- _Given task A_
According to the commentary on the Jan. 6 committee filing, roughly how many interviews did the committee conduct to reach its conclusion?
- _Given task B_
Reproduce everything in the commentary on the Jan. 6 committee filing from "This, too, is" down to "actually means it.".
- _Given task C_
Summarize the commentary on the Jan. 6 committee filing in two sentences.

>> start Document text

You might not even have heard that it was the closest thing yet to a road map for the Department of Justice to nail the 45th president with criminal wrongdoing, just in case it missed the criminality he flaunted in plain sight on Jan. 6, 2021, and in the months leading up to the riot at the US Capitol.
The filing in US District Court appeals for access to a ream of emails to and from discredited law professor John Eastman, supposed Trump counsel and author of a DIY handbook on how to overthrow the 2020 election. The evidence presented in the appeal provides, according to the committee, “at minimum, a good-faith basis for concluding that President Trump has violated federal law” in that he “obstructed, influenced, impeded, or attempted to obstruct, influence, or impede an official proceeding of the United States and did so corruptly.”
Ya think?
It somehow took the committee some 550 interviews to reach this conclusion despite Donald Trump doing it all in broad daylight (and on television — “If you don’t fight like hell ... ”). The significance is in the legal point:
“For the first time the committee lays out a legal theory and lists the evidence for charging Trump with crimes,” Barbara McQuade, the University of Michigan law professor and former U.S. attorney, told PolitiFact. “Under this theory, it is unnecessary to show that Trump conspired with the Jan. 6 rioters, only that he pressured Mike Pence to abuse his power to certify the election results.”
This, too, is not exactly a heavy lift, because Trump did in fact, and again in plain sight, say that all Pence had to do was exactly what he was not allowed to do and “WE WIN!” Though the committee has promised a full theatrical springtime of hot testimony on these issues (Ivanka Trump? I’d say 50-1), the real issue is whether the Department of Justice will go after the former president criminally. Attorney General Merrick Garland has indicated that he’ll follow the evidence wherever it leads and that no one is above the law — and it would be perfectly nifty if there were any indication he actually means it.

>> end Document text
>> start Material

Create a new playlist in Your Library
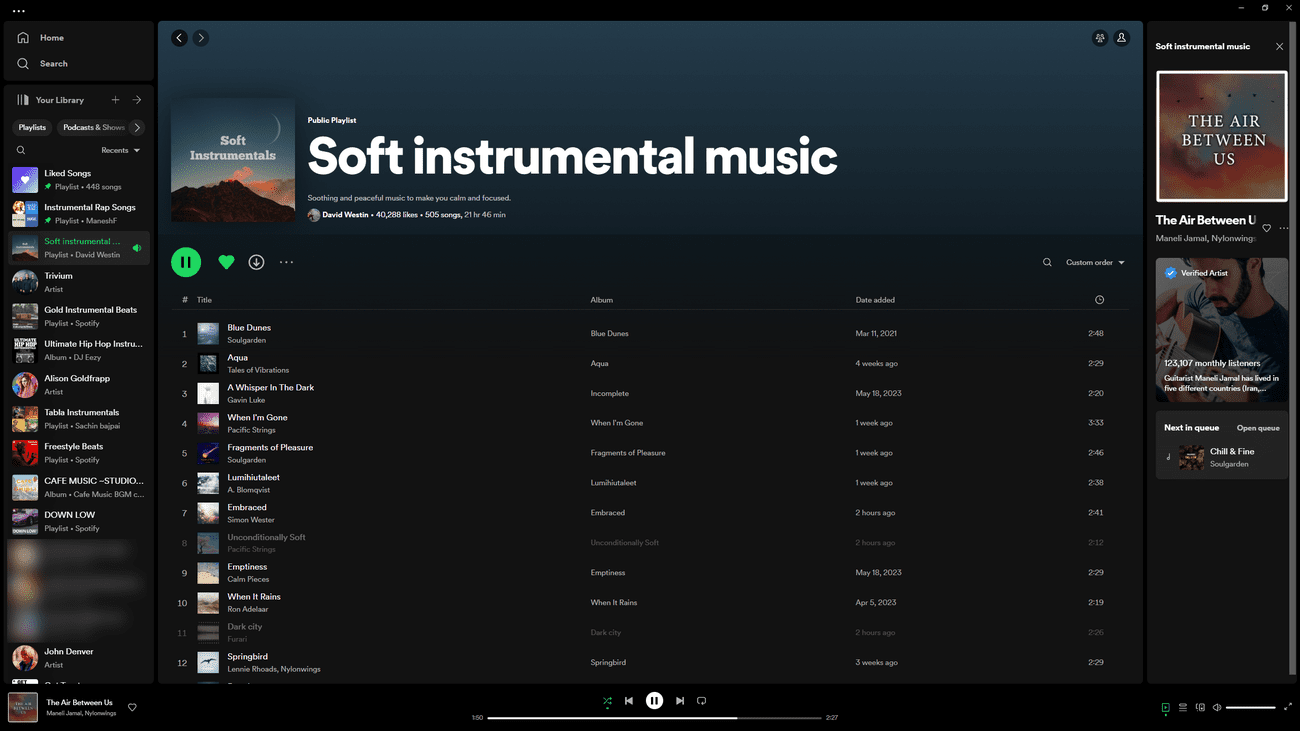The width and height of the screenshot is (1300, 731). pos(115,99)
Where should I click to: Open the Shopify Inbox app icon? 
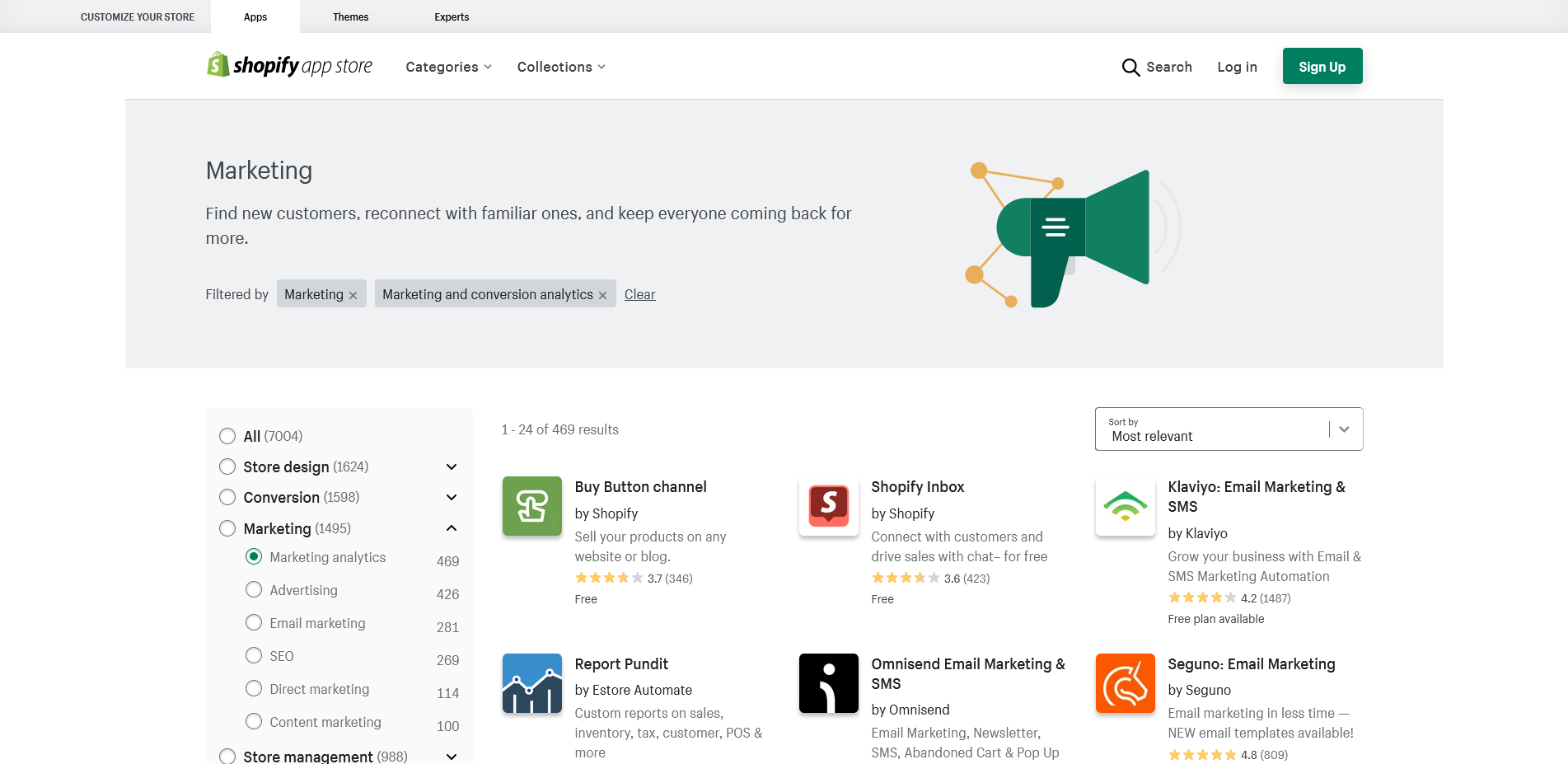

>> end Material

- _Task answer A_
Some 550 interviews.

- _Task answer B_
This, too, is not exactly a heavy lift, because Trump did in fact, and again in plain sight, say that all Pence had to do was exactly what he was not allowed to do and “WE WIN!” Though the committee has promised a full theatrical springtime of hot testimony on these issues (Ivanka Trump? I’d say 50-1), the real issue is whether the Department of Justice will go after the former president criminally. Attorney General Merrick Garland has indicated that he’ll follow the evidence wherever it leads and that no one is above the law — and it would be perfectly nifty if there were any indication he actually means it.

- _Task answer C_
A committee filing in US District Court seeks John Eastman's emails and says its evidence gives a good-faith basis for concluding that Donald Trump violated federal law by corruptly obstructing an official proceeding. Barbara McQuade notes that this legal theory requires showing only that Trump pressured Mike Pence, not that he conspired with the rioters, while the piece argues that the real issue is whether the Department of Justice will pursue the former president criminally.